= EXCERPTED PASSAGE =
— START —
The New Workers Of The World

Bloomberg Businessweek|July 15, 2019

The New Workers Of The World

A yearlong project to capture the voices of workers facing unprecedented global change.

Vauhini Vara

What an astonishing, disquieting time to be a working person. In much of the world, young people from poor families are easily outearning their parents. Yet the pressures of globalization and automation have also left many manual and service workers struggling to secure safe, supportive conditions and to feel that their toil has lasting value. “This period is like the Industrial Revolution, it’s like Dickens’s London, for the amount of convulsion and change, and we only recently have begun to think about it that way,” says Mark Muro, a senior fellow at the Brookings Institution.

Often we hear about the change in terms of math— the looming subtraction of jobs from the workforce, the multiples by which the richest among us have acquired more wealth than the most impoverished. Or we might hear about communities left struggling by technological transformations or offshored jobs. Harder, in this globalized era, is to get a sense of how change affects individuals themselves.

Inspired by Studs Terkel, Svetlana Alexievich, Liao Yiwu, and other writers, I recently spent six months traveling across five continents hearing the stories of working-class people from the millennial generation, particularly those in occupations that didn’t exist a generation ago. Some of them I met thanks to old- fashioned providence. One afternoon, wandering through Accra’s Agbogbloshie market, I happened upon Desmond Ahenkora, who resells used computers sent from Europe and the U.S. Other subjects came through formal channels. In Suqian, China, I met Shi Jie, a call-center manager at the online retailer JD, through the company’s public- relations department. In many cases, local journalists sought out interviewees in advance and came along to the meetings to translate and provide cultural context and guidance.

I conducted interviews in Ghana, South Africa, and the U.S. in English, and did the rest with the help of interpreters. For the latter, translators also transcribed my audio recordings of the interviews into English. In editing the accounts, we cut many of the false starts and digressions that mark natural conversation, as well as my own questions and interjections. Although we aimed to preserve interviewees’ exact language, we sometimes edited for clarity, including moving material so information could be presented in a logical order. In a few cases we inserted clarifications or elaborations offered after the formal interviews.
— END —
= SUPPLIED INFORMATION =
— START —
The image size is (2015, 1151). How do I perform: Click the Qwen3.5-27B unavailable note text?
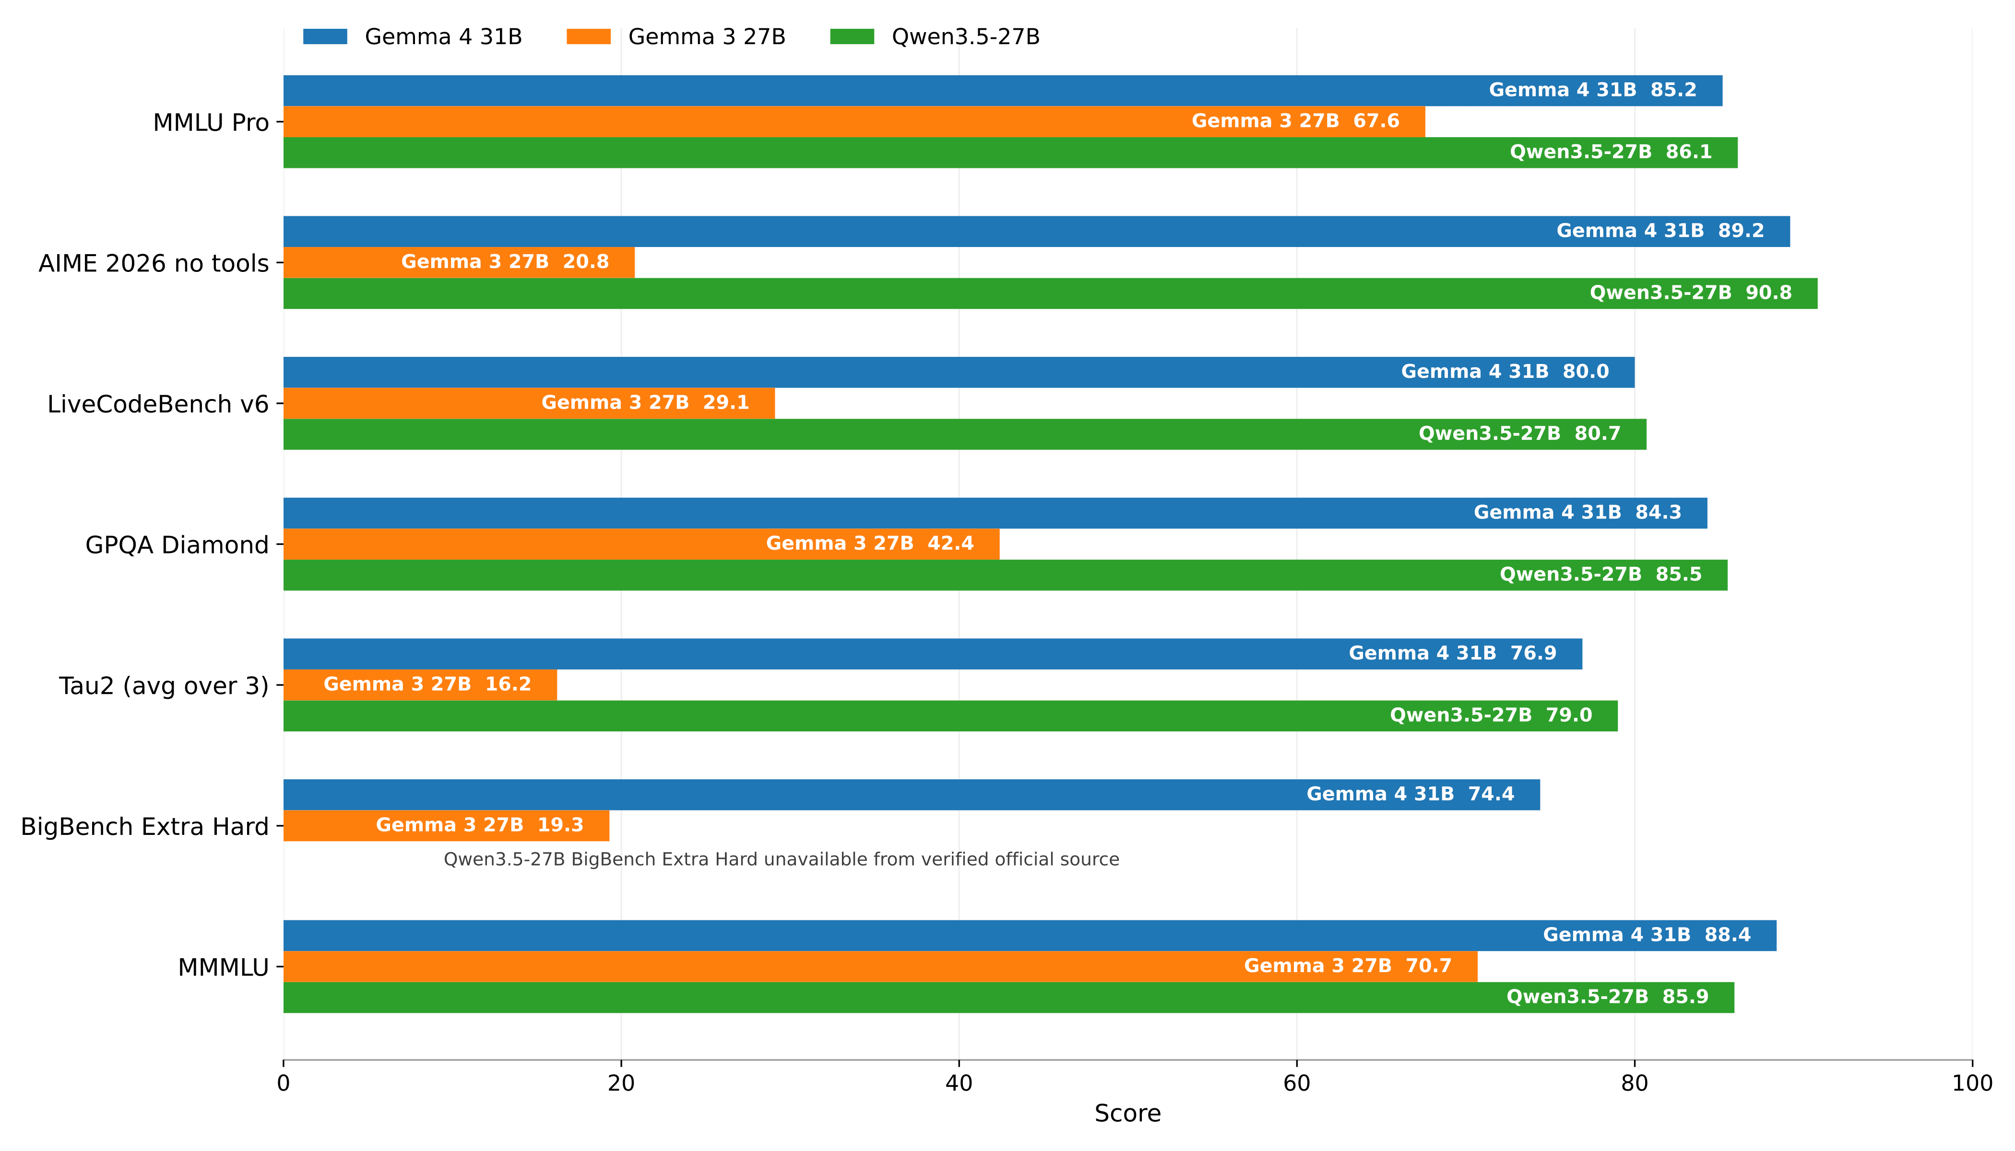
— END —
Copy out, word for word, the stretch of the article on the new workers of the world that starts at the words "I conducted interviews" and ends after "the formal interviews.".

= IN RESPONSE =
I conducted interviews in Ghana, South Africa, and the U.S. in English, and did the rest with the help of interpreters. For the latter, translators also transcribed my audio recordings of the interviews into English. In editing the accounts, we cut many of the false starts and digressions that mark natural conversation, as well as my own questions and interjections. Although we aimed to preserve interviewees’ exact language, we sometimes edited for clarity, including moving material so information could be presented in a logical order. In a few cases we inserted clarifications or elaborations offered after the formal interviews.